Both Frazier and Schuster said prospective tenants are waiting for final city approval before committing to the space.

“We’re going to let the tenant announce that they are opening there,” Frazier said, noting that the PetSmart announcement was premature and that the store’s name became tied to the approval, which perhaps made the issue more controversial than it would have been had just another unnamed retail space been opening in the plaza.

The development of the space was delayed by the plans for the underpass below Interstate 89 that now connects the Upper Valley and Kmart plazas to ease traffic on Route 12A.

The city also denied a building permit, seeking to have the building constructed at an elevation six feet higher to comply with floodplain standards. The New Hampshire Supreme Court ultimately ruled in favor of the Upper Valley Plaza in March 2009. The developers sought and were granted a two-year extension by the Planning Board in January 2010. An additional extension was approved last February.
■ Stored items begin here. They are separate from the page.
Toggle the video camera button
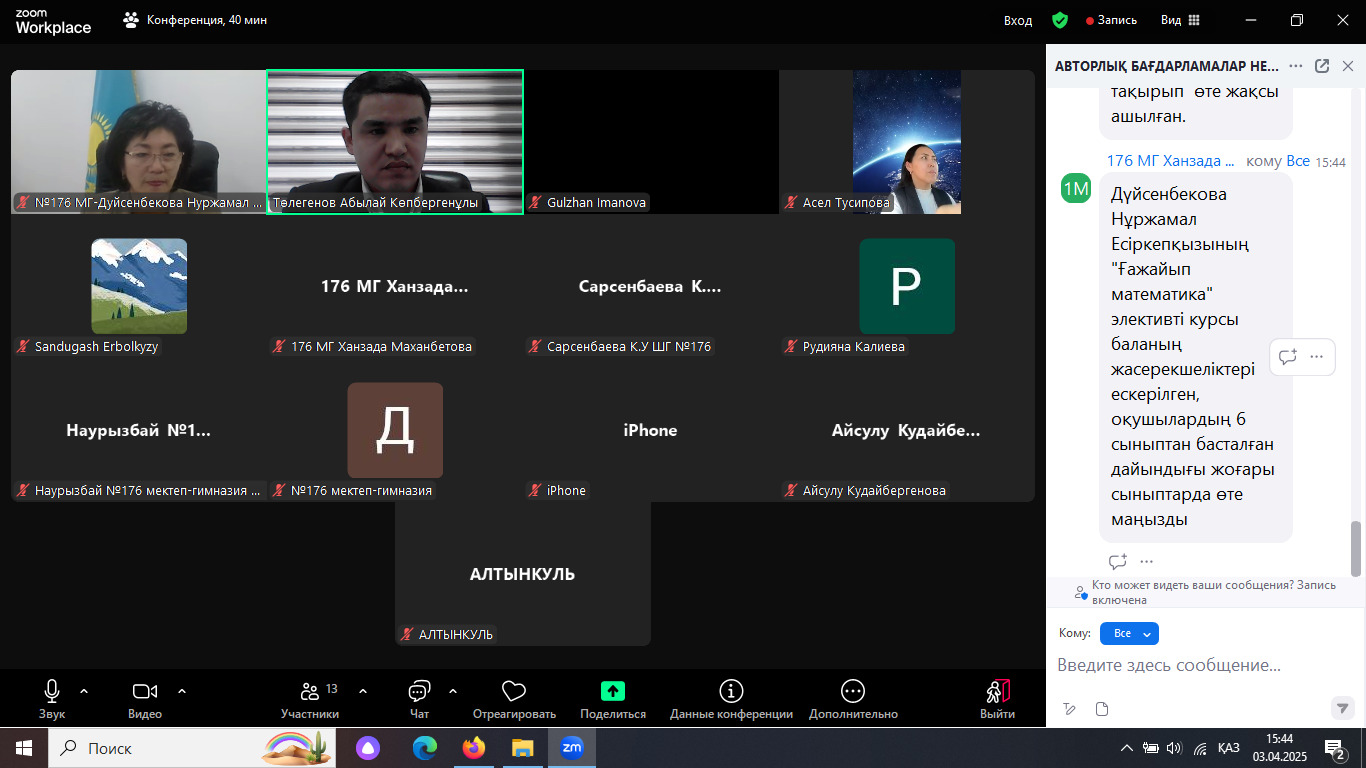Image resolution: width=1366 pixels, height=768 pixels. click(145, 692)
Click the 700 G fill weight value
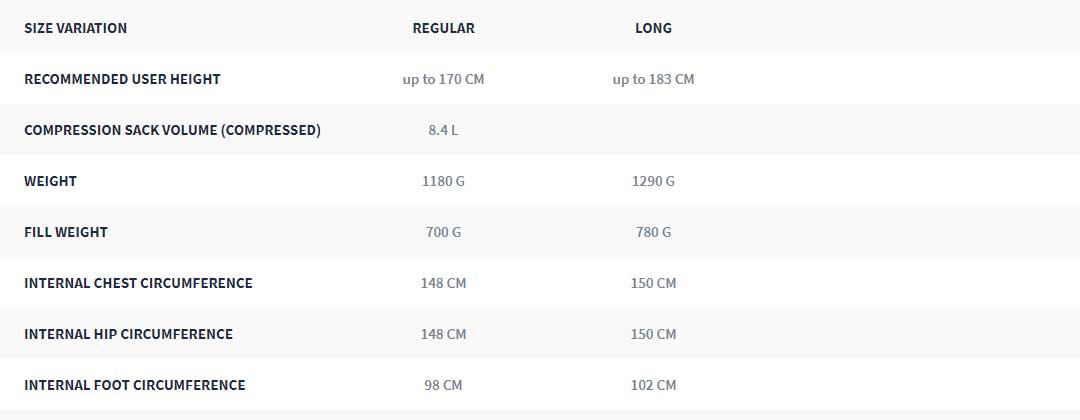 coord(444,232)
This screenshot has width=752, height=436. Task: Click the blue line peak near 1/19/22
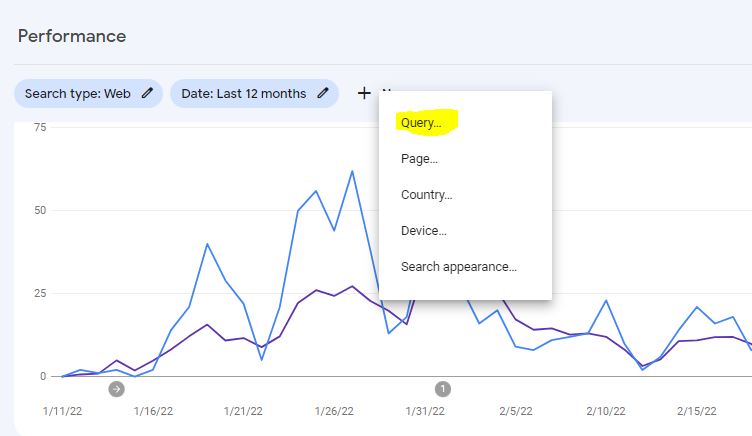pyautogui.click(x=207, y=244)
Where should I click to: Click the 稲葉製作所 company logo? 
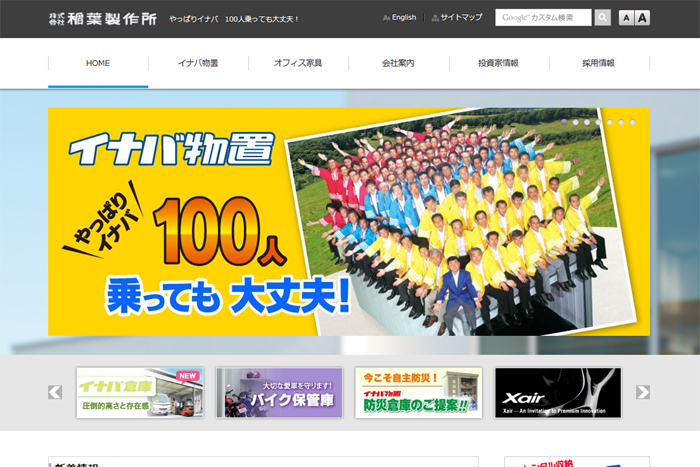[103, 18]

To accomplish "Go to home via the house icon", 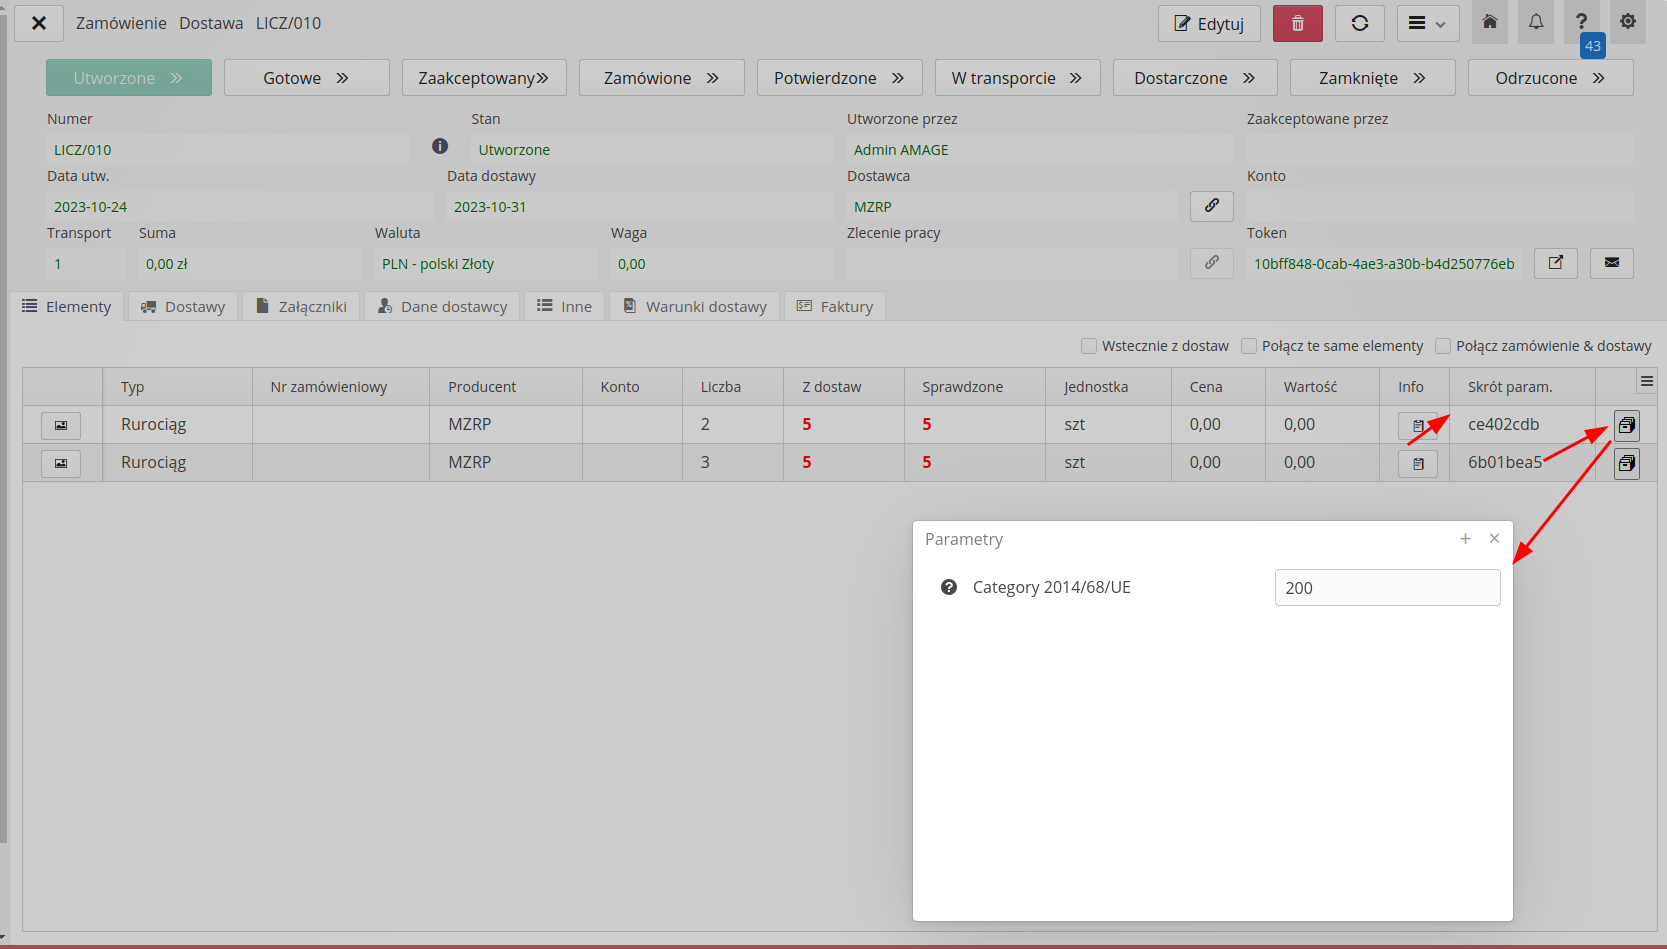I will coord(1489,22).
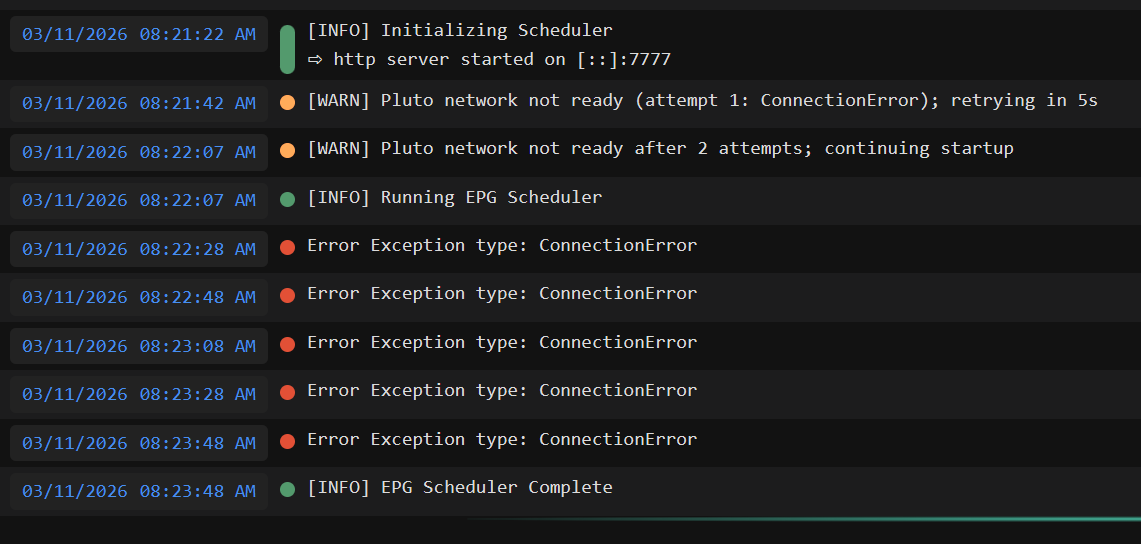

When road work began on 12A, the proposed site was used as a staging area by the contractors. After Tropical Storm Irene flooded the plaza in August 2011, the city again sought to have the building constructed above flood level, relocated to another part of the plaza or modified, Schuster said.

“There wasn’t another feasible place in the plaza to relocate the building, so to try to accommodate the city, they reduced the size of the building,” he said, noting that if the city rejects the amendment, the developers will build the original 23,000-square-foot building at the same elevation. “The Supreme Court has made that clear.”

Since the flood, the plaza has been remodeled, new national stores and two restaurants added and the I-89 underpass completed, Frazier said. “We’re excited about the future of the plaza and getting a tenant in there.”